今回は歴史連載物語『天狗将軍』のこぼれ話です。
その②
『天狗将軍』の本編でも登場しましたが、細川政元(ほそかわまさもと)には異母姉がいました。
名はめし、出家して尼僧の名は洞松院(とうしょういん)。
容姿が不器量だったため、出家して父、細川勝元(ほそかわかつもと)が建立した龍安寺(りょうあんじ)の尼僧となった。
しかし、異母弟、政元の策で還俗して赤松政則(あかまつまさのり)に嫁ぎました。
政則とめしの間には娘、小めしが生まれました。
政則亡き後、小めしの婿に赤松一族の義村(よしむら)を迎え当主に置きました。
義村はまだ幼少だったため、家臣の浦上則宗(うらがみのりむね)が後見を務め赤松氏を牛耳りました。

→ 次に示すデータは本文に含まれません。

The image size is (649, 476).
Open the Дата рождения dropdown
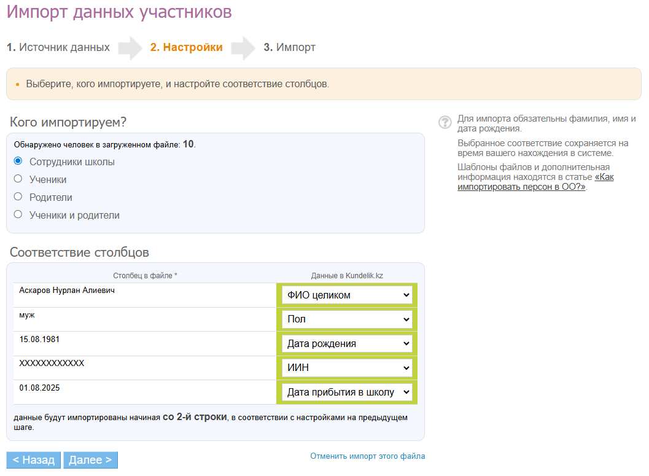point(347,343)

家中で争いが起き、暫定的にめしも後見人となりました。
則宗が亡くなると後見人として、さらに弟・細川政元の支援もあり、めしの発言力は高まっていくのです。
政元が暗殺され、細川澄元(ほそかわすみもと)と細川高国(ほそかわたかくに)で争います。
めしは澄元を支援します。さらに11代将軍・足利義澄(あしかがよしずみ)の子、亀王丸(きおうまる)を赤松氏で預かっています。
この亀王丸が後の12代将軍、足利義晴(あしかがよしはる)です。
めしが支援した澄元派は船岡山合戦で大敗しました。
めしは自ら高国の陣所に赴いて和平交渉をし、赤松氏を救ったのでした。
ところが成長した赤松義村はめしと対立するようになりました。
そこでめしは家臣の浦上村宗(うらがみむらむね)と結び、義村を排除したのです。
義村は2度も挙兵しましたが敗れ幽閉され、暗殺されたのです。
義村の子、晴政(はるまさ)が家督を継ぎましたが、めしは実質の当主として実権を握ったのです。
めし亡き後、赤松氏は内部争いが頻繁に起き衰退し、嫡流は滅んだのでした。